Reviewing IPAs can become quite redundant. They’re all hoppy, bitter, citrusy, whatever. I love the style, but it’s prevalence at the beer store can be overwhelming. There are multitudes of styles, with brewers using varying amounts and varieties of hops and malt. Why so many of them can taste so damn similar is a mystery to me. For a beer that is meant to knock you over the head with hops and malt, there are some rare exceptions when an IPA can bring subtlety and balance to the table.
This rant was inspired by Oyster Bay Brewing Company’s IPA.
It pours a dark orange-brown color with off-white foam. There’s a definite haziness to the beer, which says to me there was minimal fining and no filtering, leaving all the good stuff (a little extra protein, which never killed anyone).
The nose brings up some of the typical pine-resin aroma at first sniff. But after digging my nose a bit deeper into the glass, peeled orange and cigar smoke take the stage.
It’s rife with bitterness on the palate, but also sweet malt, candied sugar, and vanilla. These descriptors are more atypical in regards to this style. Which is why I like it. It’s different, with more nuances and a brighter flavor profile that lets the shyer flavors into the party. The carbonation is ample but not bracing, and the scratchy texture adds to the beers’ character.
Owners, Ryan Schlotter and Gabe Haim, brew on a 3BBL system which keeps that nano-brewery taste and mouthfeel. Gabe states that the company will continue to “strive to [make] craft beers that everyone can drink…sessionable craft beers” I would definitely seek out more of Gabe and Ryans’ beer.

# [TASKS AND EXERCISES]
• a. In one to three sentences, explain why the reviewer in the beer review likes Oyster Bay Brewing Company's IPA.
• b. According to the beer review, on what size of system do the owners brew?

# [RECORDED DATA]

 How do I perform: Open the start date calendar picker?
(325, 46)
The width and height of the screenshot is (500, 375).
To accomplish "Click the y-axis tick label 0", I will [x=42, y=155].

# [ANSWERS TO THE TASKS]
• a. Its palate pairs bitterness with sweet malt, candied sugar, and vanilla, descriptors the reviewer considers atypical for the style. The reviewer values that difference: the beer has more nuances and a brighter flavor profile that lets its shyer flavors come through.

• b. A 3BBL system.